### Do this
Print every line of the rows below verbatim, omitting the pictures.

### Given information
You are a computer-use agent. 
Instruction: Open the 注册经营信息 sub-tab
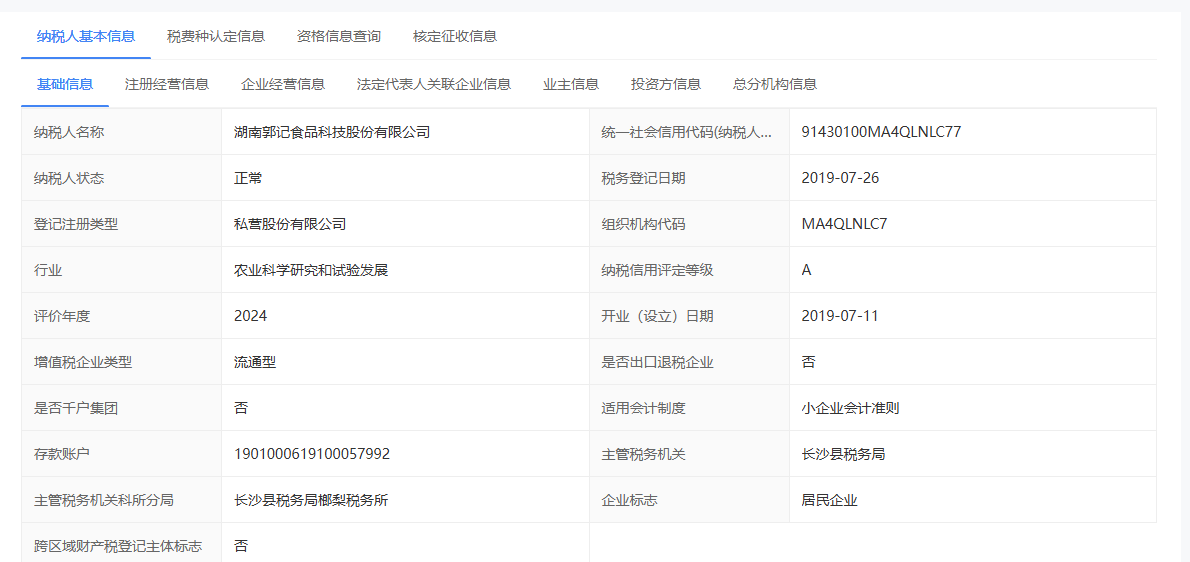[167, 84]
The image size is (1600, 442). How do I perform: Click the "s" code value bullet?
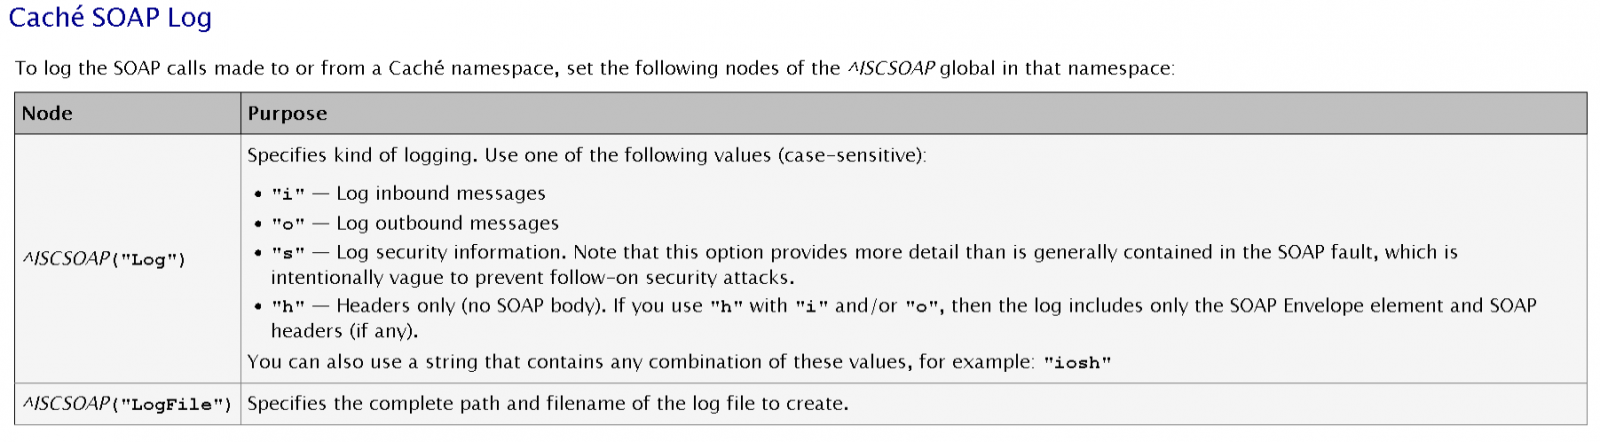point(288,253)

### Correct answer
You are a computer-use agent. 
Instruction: Open the 注册经营信息 sub-tab
[167, 84]
The image size is (1600, 442). How do I perform: Click the "s" code value bullet?
point(288,253)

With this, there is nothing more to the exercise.